Il portiere bianconero ospite a Serralunga d'Alba: "Devo capire insieme alla società se potrò continuare oppure no, ma sono sereno e felice di quanto fatto in carriera". Sulla scomparsa di Astori: "Era un grande amico, è stato emozionante andare a Firenze"

"Quando smetterò? Le motivazioni sono tutto. Finché avrò voglia di soffrire, di combattere, andrò avanti".Chiaro e netto, Gigi Buffon. Il portiere della Juventus, ospite di Oscar Farinetti a Serralunga d’Alba, si è così espresso futuro che lo attende: “Dopo la passione, che mi ha motivato nei primi anni, mi sono posto l'obiettivo della sfida, di combattere per un obiettivo sempre più grande. Ora dovrò capire, insieme alla società, a che livello di energie sarò e se potrò continuare oppure no a giocare. La cosa che mi fa stare sereno è il fatto che, qualunque sia il mio futuro, mi sento molto tranquillo e gratificato per quella che è stata la mia carriera e per quello che penso di aver dato al Parma, alla Juve, alla Nazionale, al calcio in generale. E di averlo fatto con estrema serietà e altruismo, mettendo davanti il bene del gruppo”.

"Davide un grande amico, a Firenze è stato emozionante"

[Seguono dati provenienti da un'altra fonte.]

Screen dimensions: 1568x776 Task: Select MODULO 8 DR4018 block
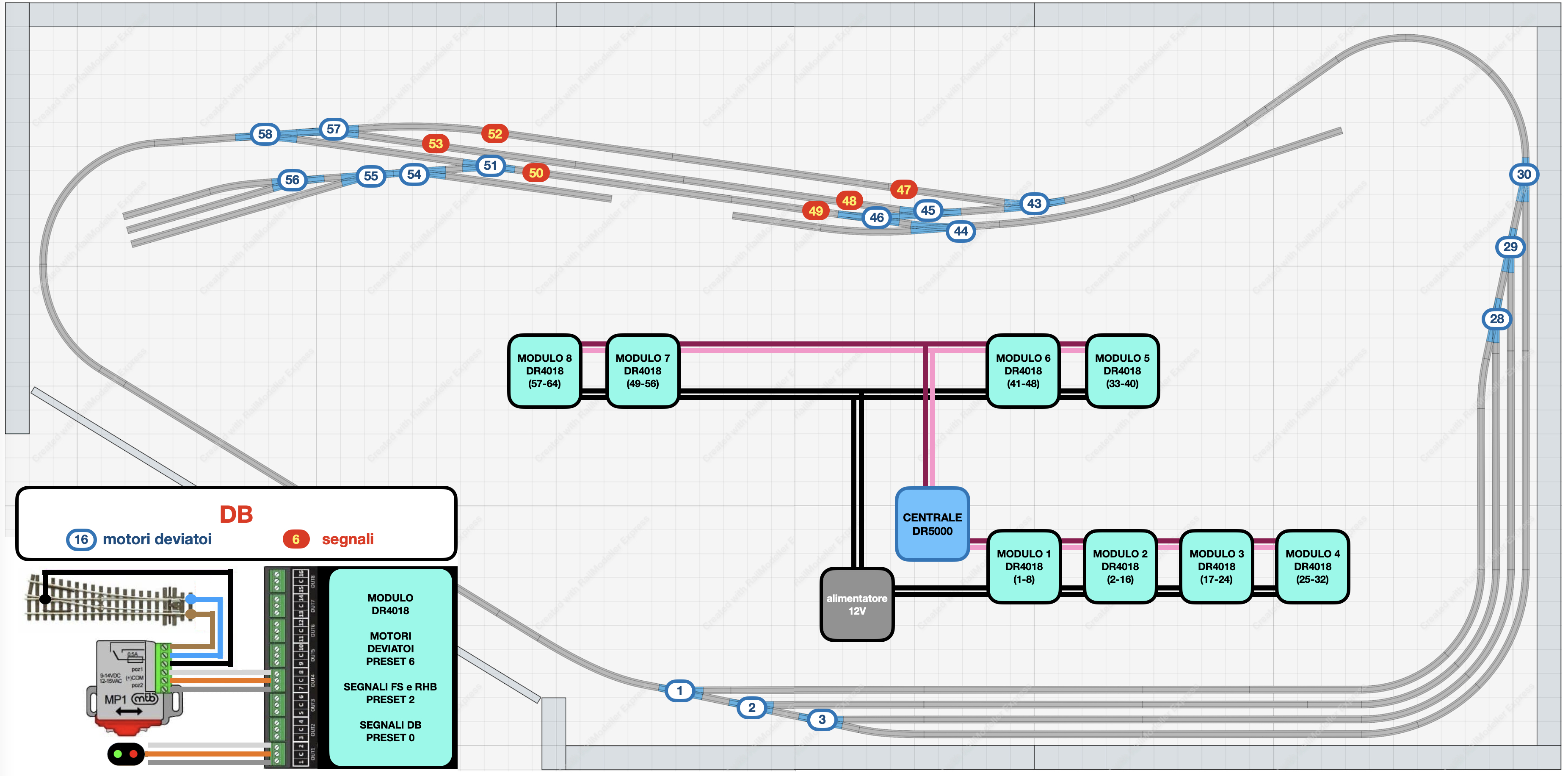click(544, 371)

Buffon si è espresso anche sulla tragica scomparsa di Davide Astori, omaggiato dagli stessi giocatori bianconeri nel giorno del suo funerale: “Andare a Firenze per noi juventini non è mai semplice - ha continuato - Al nostro arrivo, però, vedere i tifosi viola che ci hanno applaudito, ci chiamavano e ci ringraziavano. È stato molto bello come momento. La nostra presenza li ha fatti sentire meno soli e questo mi ha reso orgoglioso”. E ancora: "Ho vissuto la giornata di Firenze, quella dei funerali di Davide, in maniera molto coinvolgente. Era l'ultimo saluto non a un mio grande amico, ma a una delle più belle persone nelle quali mi sono imbattuto nello sport. Si percepiva immediatamente la sua pulizia di pensiero e di animo. Era uno che riusciva con la sua calma e serenità a farsi apprezzare da tutti e a dire la sua, aveva un'identità chiara. Sapeva chi era e conosceva i propri limiti e virtù. Come si presentava, quello era lui. Era un ragazzo eccezionale, un anti-divo e sono contento che in questa settimana sia stato innalzato il suo nome e la percezione che si ha di lui, perchè se l'è meritato”, ha concluso.